»»

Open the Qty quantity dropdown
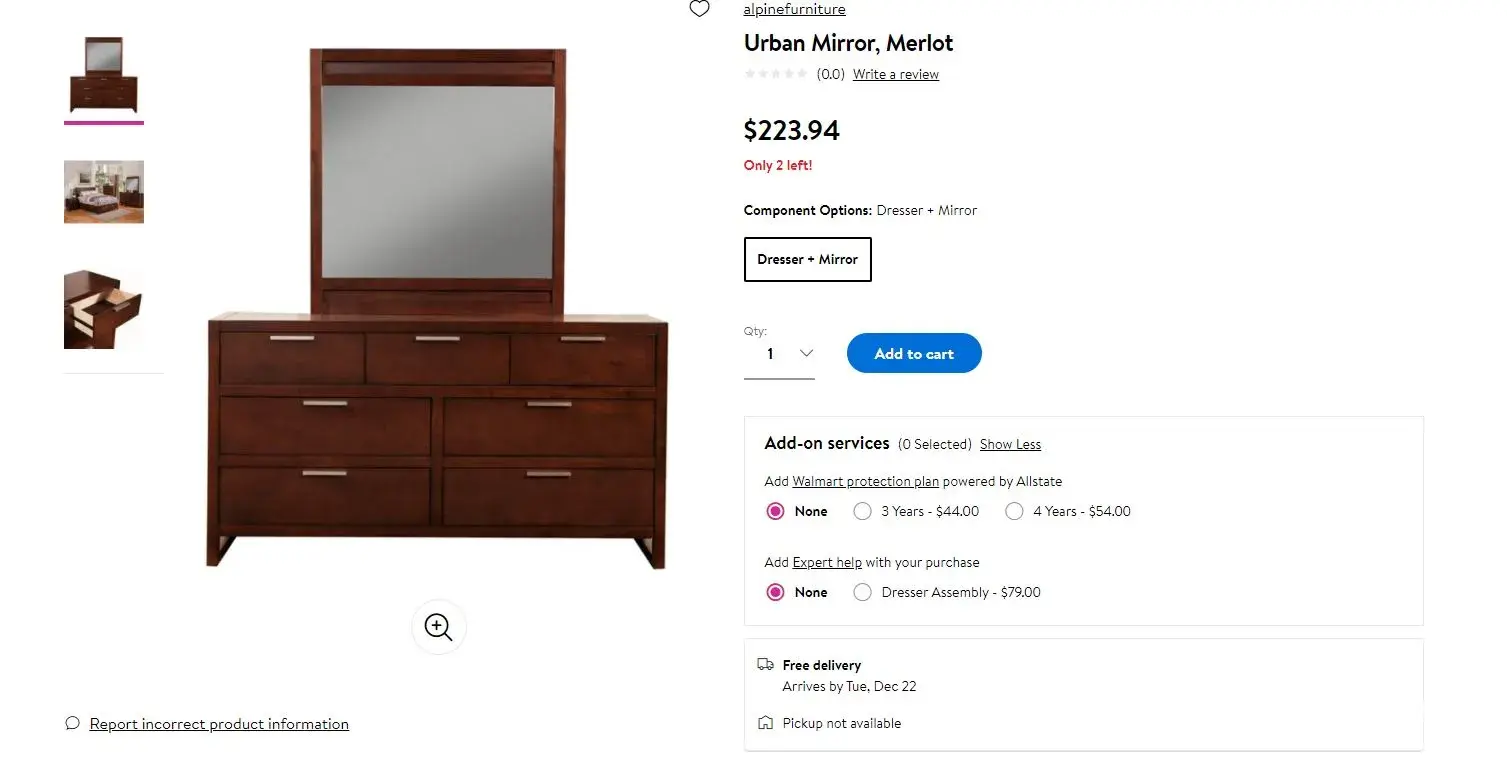1507x764 pixels. click(x=779, y=354)
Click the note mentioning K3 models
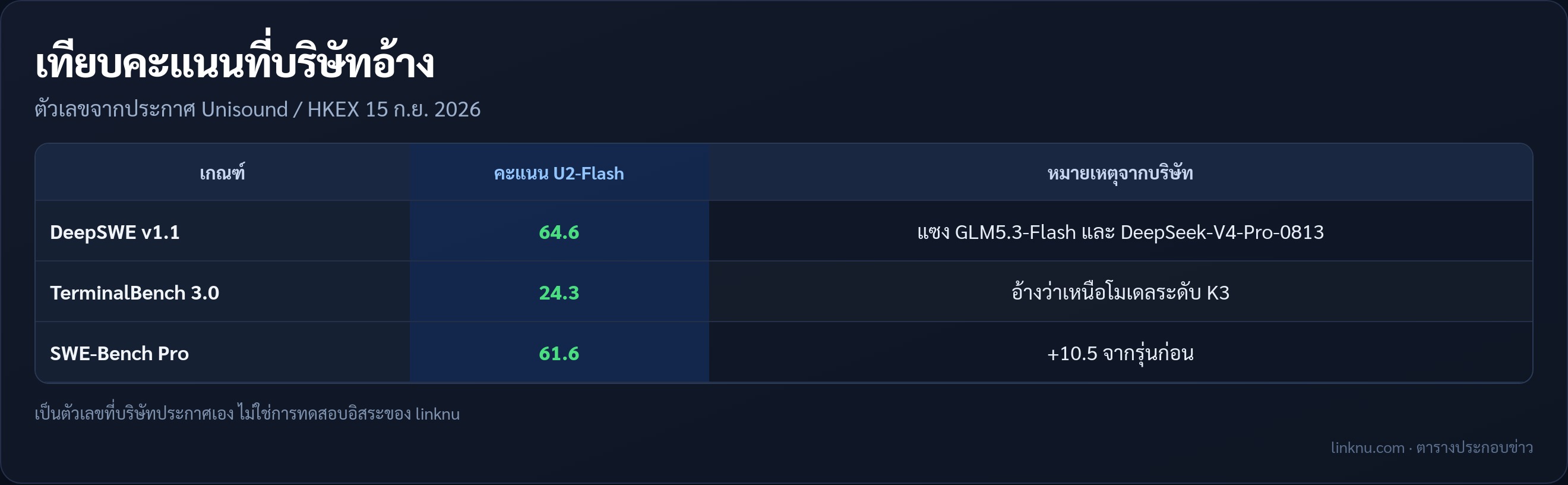This screenshot has width=1568, height=485. point(1120,292)
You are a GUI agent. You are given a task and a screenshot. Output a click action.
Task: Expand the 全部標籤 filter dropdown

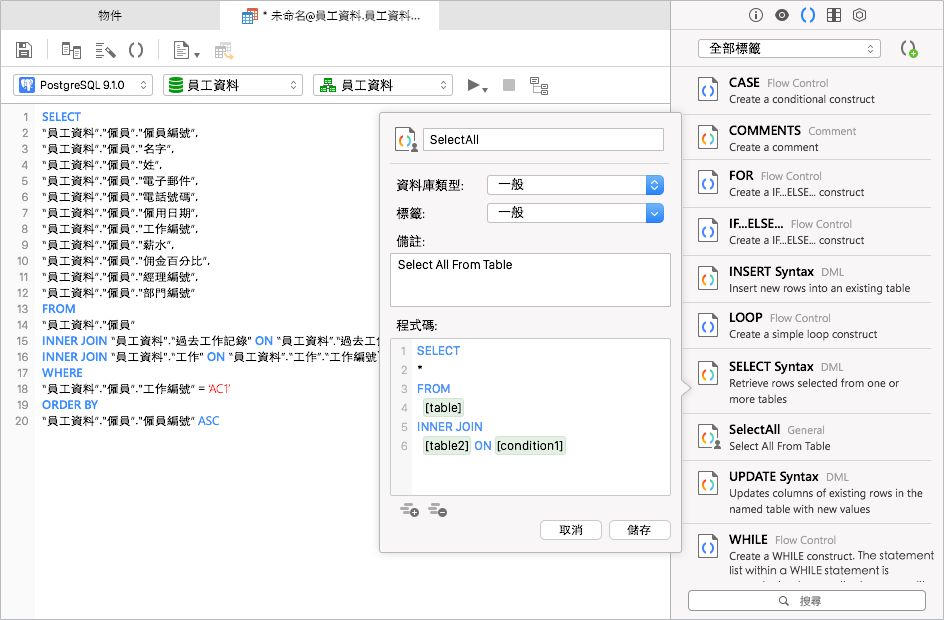(789, 48)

««

● Your goal: Copy everything in the records above except the pictures, exactly as written.

● Written response:
Open the Qty quantity dropdown
1507x764 pixels. click(x=779, y=354)
Click the note mentioning K3 models
This screenshot has width=1568, height=485. point(1120,292)
You are a GUI agent. You are given a task and a screenshot. Output a click action.
Task: Expand the 全部標籤 filter dropdown

(789, 48)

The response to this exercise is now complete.